Software Development Kit (SDK) spoofing is the newest type of fraud, on the rising trend: it accounted for 24% of the total intercepted fraud events by the well-known Mobile Measurement Platform Adjust. It is growing at a faster pace than any other fraud’s type, representing now the biggest threat on the market for any app developer planning to invest on app marketing. It is one of the smartest ways fraudsters have imagined because it uses real devices from innocent people to realize its hacking in the aim of getting the attribution of a payment for the action performed, accounting for over dozens of billions of ad fraud. So businesses wonder what it is exactly, as it remains unknown by a majority of people and how can it be spotted and evicted in order to save a lot of money invested in a user acquisition campaign?

1. What is SDK spoofing fraud?

SDK spoofing is a method of fraud which consists in the fake creation of a legitimate-looking app install as well as post-install event on an existing mobile device. It is thus one of the most sophisticated and hardest type of ad fraud to detect, making it more and more widely spread. It became a very fruitful way for fraudsters to generate revenues, falsifying the data and stealing ads spend budget from app developers and agencies. 

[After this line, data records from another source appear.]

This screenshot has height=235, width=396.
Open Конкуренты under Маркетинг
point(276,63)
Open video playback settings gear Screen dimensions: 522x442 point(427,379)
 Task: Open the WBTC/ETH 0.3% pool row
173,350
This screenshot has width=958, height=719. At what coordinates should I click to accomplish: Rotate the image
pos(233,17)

How do they do it? As you know, any app developer wanting to acquire new users by ad marketing campaigns has to integrate the SDK of a Mobile Measurement Platform (MMP) such as Adjust, Appsflyer, Kochava or Branch, in order to attribute and analyze its downloads and app events. What fraudsters do is that they first hack the MMP and listen to their “secure communication” in order to then replicate it and mimic this information to fool the attribution process. It will send the signal to the MMP that an install (and after that any post-install event) has occurred from a specific phone, while actually no such thing happened, faking the attribution system while no ad was seen and no users made any download. It often originates from another downloaded app designated for SDK spoofing, such as a wallpaper, alarm-clock, weather or flash light app, and actually sends signals to an MMP from this real phone. This is different from click spamming fraud, where the app download really occurs but the attribution is poached to organic traffic, after the fraudster sent millions of clicks to get that attribution and payment. 

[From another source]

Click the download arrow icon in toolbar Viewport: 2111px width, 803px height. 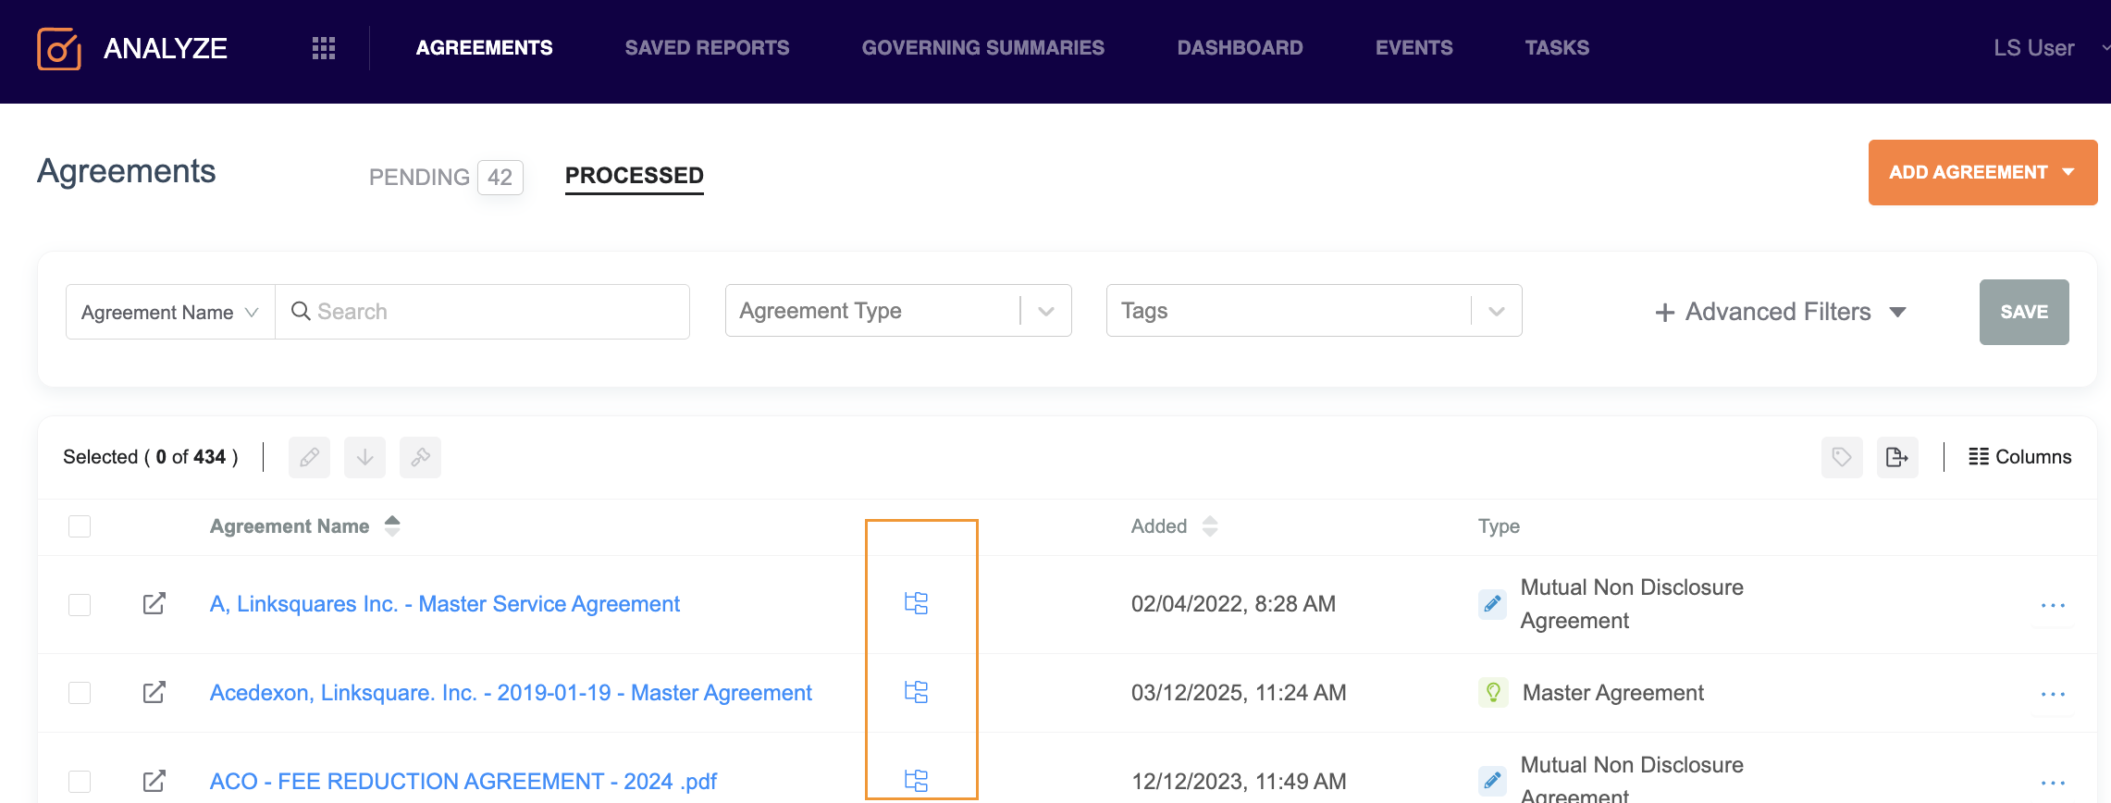pyautogui.click(x=364, y=457)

2. How to spot SDK spoofing?

Detecting SDK spoofing is more complicated to detect than any other type of ad fraud, the installs and events originating from an existing device id and the behavior usually looking very similar to a legitimate install. There are still different indicators that can point app developers to that:

• SDK version. It can be that the hacking bots that are hiding on an external “attacking app” will send clicks and downloads from SDK versions that the app developer has not been using. Looking at the SDK version from which the install comes from and comparing it to the actual version in place at the date the event occurs seems like a good way to track sdk spoofing.
• Spikes in installs from specific SDK versions. As explained by Appsflyer, “if these install spikes do not coincide with the release schedule, there is a good likelihood you are being targeted by bots”.
• Behavioral KPIs. Knowing its organic users’ behavior within the app, in terms of engagement and retention rate and comparing it to the suspicious cluster in order to analyze if there is any strange pattern. Indeed, the analyzed cluster should never have a better quality trend than organic installs, which are known to be representative of how users would normally engage. Any suspiciously high or low trend should be investigated and sources eliminated.

So with SDK spoofing fraud, the source is real, the device data generated is real, but the install never actually happened and the user is not even aware of what is going on “behind the scene”. With very few clues to spot it, it is also extremely difficult to evict it from any advertisers’ traffic in order to secure their marketing budget.

‍3. How to evict SDK spoofing?

As seen in the previous section, the main breach for fraudsters is related to the SDK the app developer has integrated within its app. It is always recommended to avoid an Open SDK that would be an easy entry point for fraudsters using SDK spoofing type of fraud. Then, it became evident that an efficient fraud eviction goes through an automated, real time and evolving fraud prevention tool. This can be done directly by the MMP (such as Appsflyer’s Protect 360 or Adjust’s Fraud Suite), but should be reinforced by an additional layer of control, mostly through another fraud tool that will analyze the data in a different way and thus complete the first control made by the MMP, or working with an adnetwork that has this tool. At Dreamin, we have developed an in-house technology allowing us the detection of such fraud patterns in order to eliminate such traffic and help advertisers save money. By 2022, mobile traffic fraud is estimated to reach $67 billion; it is a long road to go to get that amount close to zero.